評価がされたいわけではない。俺は俺のために書く。
ただ、誰の目にも留まらないというのは、辛い。
己の心を曝け出して書くものが、素通りされるというのは、辛い。
けど、今は『辛い』とはそういうものだと、己を宥め賺すことができて、俺は創作の鬼と話し合って、俺の世界を形にすることを選ぶだろう。
そして、ふと、考える。
自分がもし、就職に失敗していたらどうなっていたか。創作に己の魂を全て注いで、その果てに得たものがこれだったら。
たぶん、俺は首の一つでも括っていただろう。
そうだろうな、という確信が俺の中にある。
己の命を削って生み出したものを世界という水面に投げて、それが何の揺らぎも起こさなかったら、果てしないほどの世界からの断絶と苦痛と悲嘆は、俺の胸を掻き毟って余りある程だ。
故に俺は恐怖し、同時に安堵する。
そうならなかった自分を、そうなったifで塗り潰すことができたから。
苦痛は消えることはない。断絶の悲しみも。
それを正面から食らって、許されるなら、俺も鬼になろう。
逃げることは許されない。俺が書く世界は道半ばだ。ここで途絶えさせるわけには行かない。
たとえ誰にも読まれなくても、見向きもされなくても、己の胸と、腹と、頭を割って浴びせ掛ける『血』が振り払われようとも。
俺は俺が逃げることを許さない。別の鬼だ。
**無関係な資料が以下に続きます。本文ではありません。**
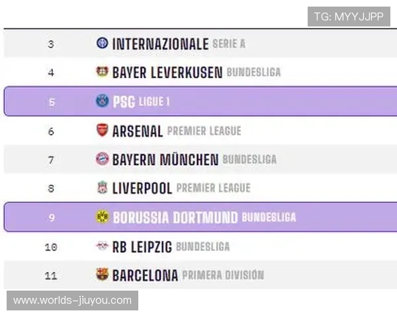Click the Borussia Dortmund club crest

click(x=102, y=217)
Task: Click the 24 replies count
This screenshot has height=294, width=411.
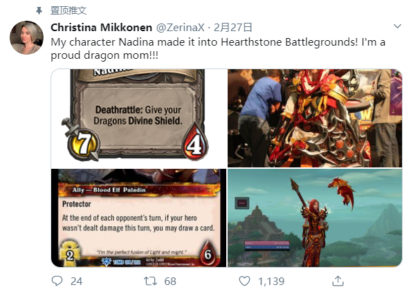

規範の鬼が許さないから、多分俺はここまで来た。
一度は諦めた筆を執って、自分の思考を見つめ直して、足りない経験を補って、己の心を形にする。
それしか出来ないと、俺は知っている。
俺の記すものが、俺にとっての最良であるという確信があるからこそ、俺はただ動き続けるのだ。
そしてそれが時流に合わないものだと知って、俺はそれを放つことを選んだのだ。
その選択から逃げてはいけない。創作の鬼と、規範の鬼は、俺の眸を通して俺を見つめているのだから。
苦肝を啜り、臍を噛み潰してもなお、俺の裡に棲む規範の鬼は俺を許してはくれない。自己責任論の鬼だ。
選択の結果は拭わねばならない。一度選んだものを、手放してはいけない。
俺はもう選択したのだ。向き合う道を。故に鬼に従い、鬼になろう。
地獄の様な道を進むとわかっていても、ただ進み続けるのだ。
そして、俺の中の創作の鬼は、
まだ俺に『書け』と命じているのだから。